A tensão entre Venezuela e Estados Unidos aumentou após o presidente venezuelano, Nicolás Maduro, criticar a recompensa de US$ 50 milhões oferecida pelo governo americano por informações sobre seu paradeiro. Em um discurso irônico, Maduro comparou-se a figuras como Osama Bin Laden e jogadores de futebol famosos, questionando o valor da recompensa.
Recompensa e Reação
Durante sua declaração na segunda-feira (15/9), Maduro não poupou críticas à quantia, destacando: “Que eu valha mais que o [Osama] Bin Laden? Que eu valha mais que o Darwin Núñez, o grande jogador de futebol do Uruguai? Em qualquer momento colocam que eu valho mais que o [Lionel] Messi, e seria uma injustiça”.
O valor da recompensa foi dobrado no início de agosto, passando de US$ 25 milhões para US$ 50 milhões, em um esforço dos Estados Unidos para tentar capturá-lo.

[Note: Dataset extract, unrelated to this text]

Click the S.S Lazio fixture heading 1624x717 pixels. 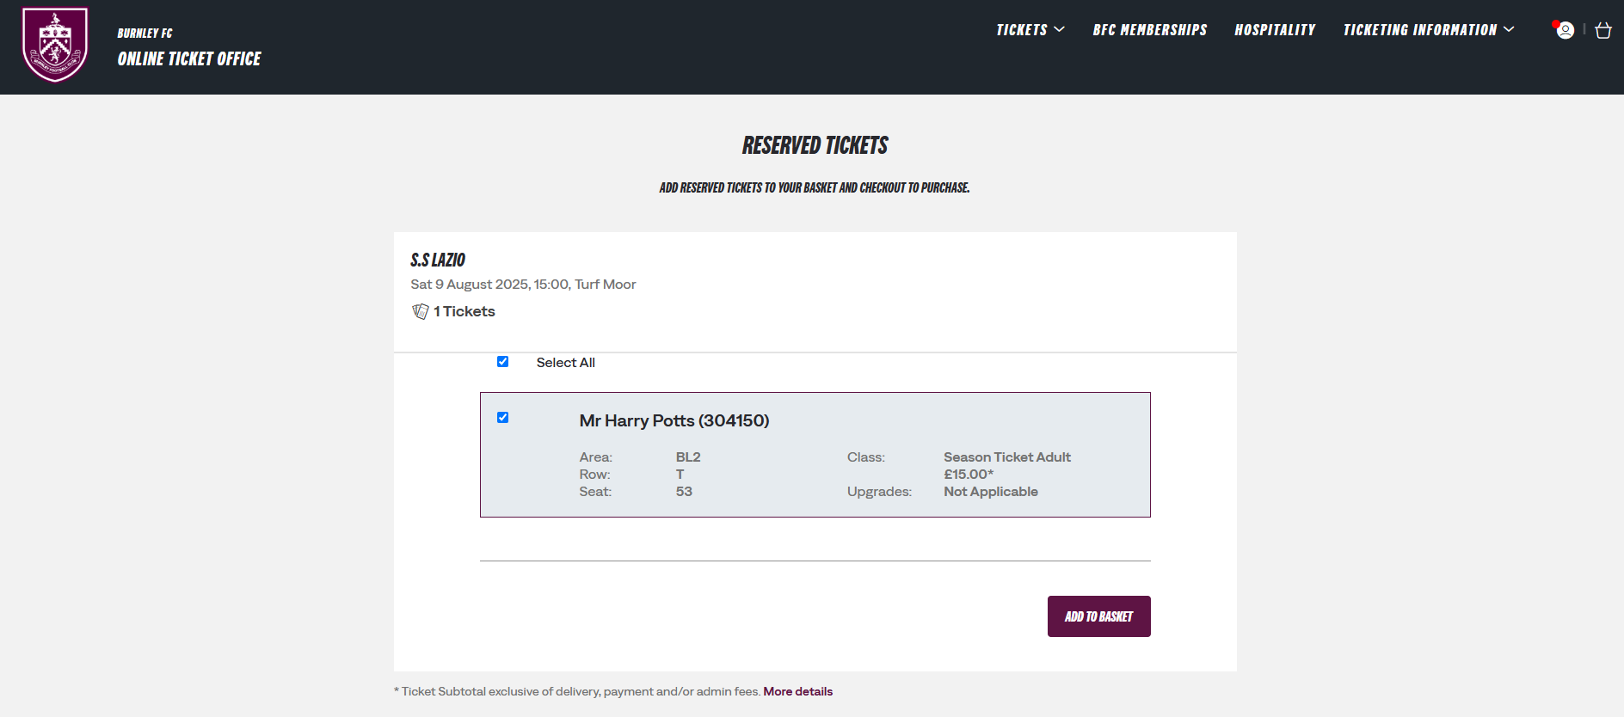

Maduro classificou a recompensa como um “ataque imoral e extravagante” da administração de Donald Trump, acusando os EUA de tentar implementar uma mudança de regime para explorar os recursos naturais da Venezuela, como petróleo e ouro.
Acusações e Mobilização
A Casa Branca acusa Maduro de liderar o Cartel de los Soles, uma alegação que o governo venezuelano refuta. Recentemente, os Estados Unidos reforçaram sua presença militar na região, enviando sete navios de guerra e um submarino nuclear para o sul do Caribe, além de caças F-35 para Porto Rico.
Washington também relatou o ataque a três embarcações supostamente envolvidas no tráfico de drogas. Em resposta, Maduro convocou milicianos a se apresentarem nos quartéis, reforçando a mobilização contra as pressões externas.
Prepare-se para a Luta
No último dia 11, Maduro pediu à população e a militantes que se preparassem para uma potencial “luta armada em defesa da soberania e da paz”. O apelo foi feito durante o Congresso Plenário do PSUV e propôs a ativação de 284 “frentes de batalha” pelo país.
Em um clima de crescente tensão, o presidente dos Estados Unidos, Donald Trump, deixou em aberto a possibilidade de ataques contra a Venezuela, afirmando que espera “ver o que acontece” quando questionado sobre o assunto no domingo (14/9).